### What to do
The line containing "You are a GUI" marks the start. Restate it and every following line through the end of the records exactly, and nothing else, leaving out the pictures.

- - -

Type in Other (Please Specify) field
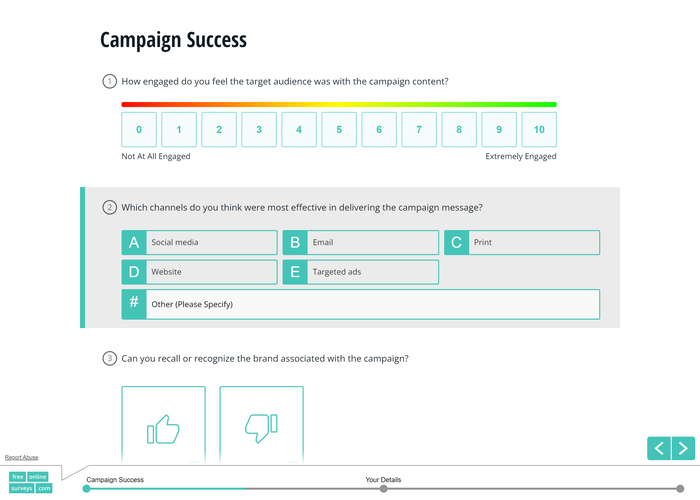Image resolution: width=700 pixels, height=500 pixels. pyautogui.click(x=372, y=304)
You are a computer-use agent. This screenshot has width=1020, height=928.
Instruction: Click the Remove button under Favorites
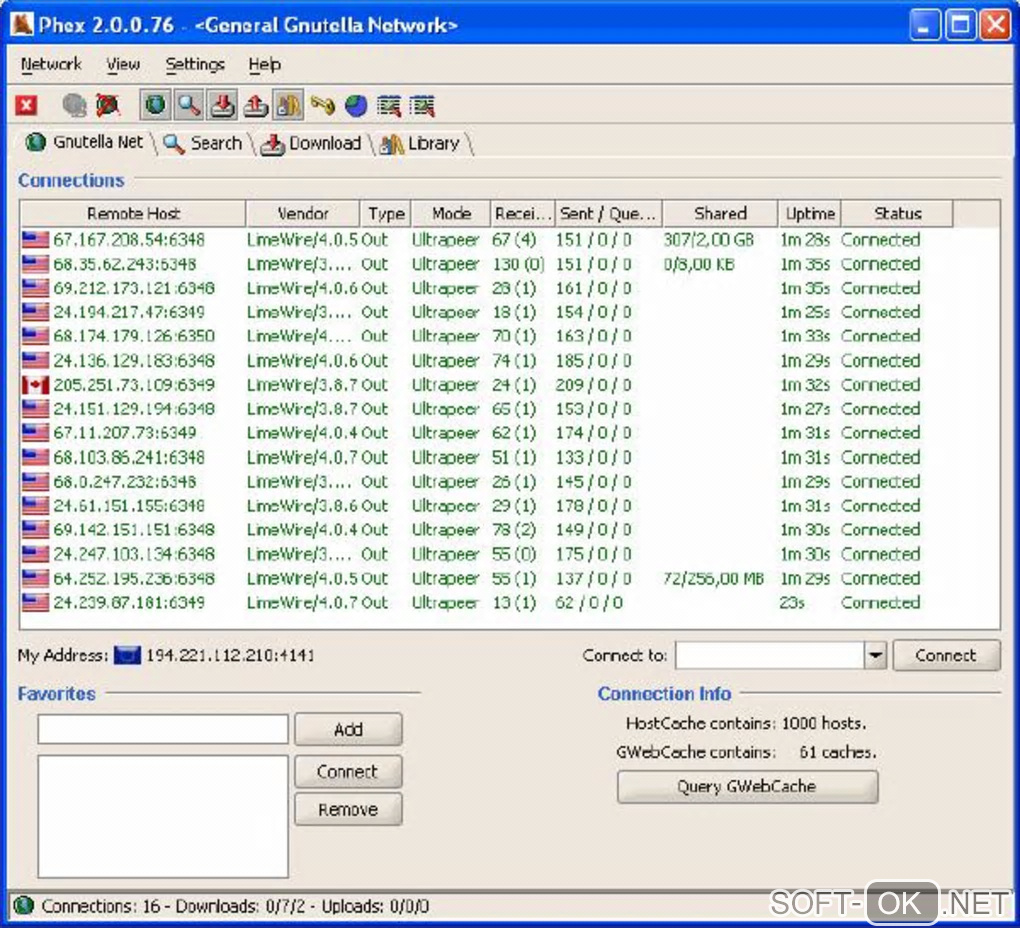[x=348, y=810]
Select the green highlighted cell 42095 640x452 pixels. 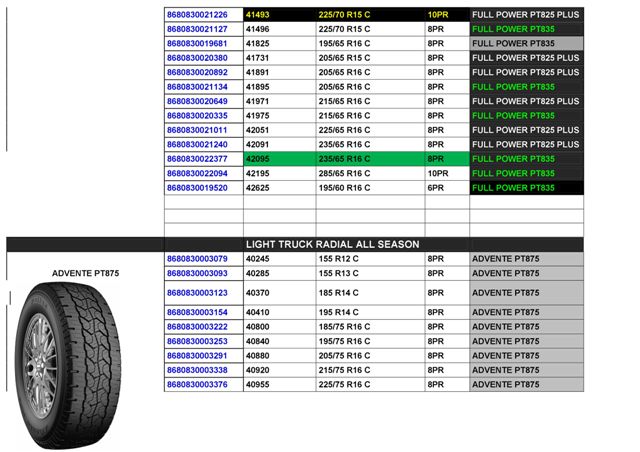tap(280, 159)
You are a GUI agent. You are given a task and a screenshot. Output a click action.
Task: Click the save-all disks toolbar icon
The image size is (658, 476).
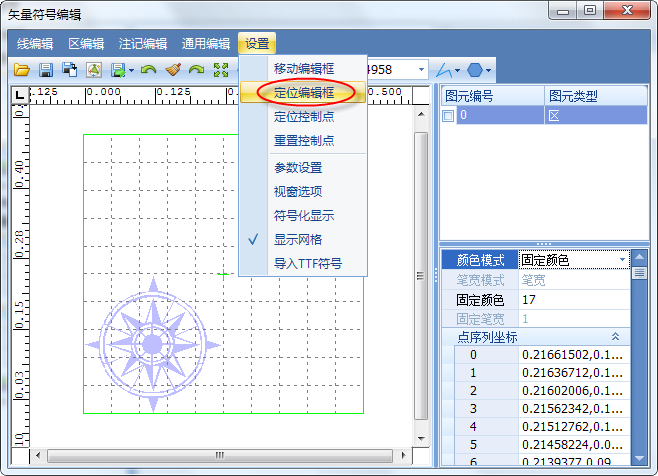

- - -

### Solution to this problem
You are a GUI agent. You are given a task and a screenshot. Output a click action.
Task: Click the save-all disks toolbar icon
The image size is (658, 476).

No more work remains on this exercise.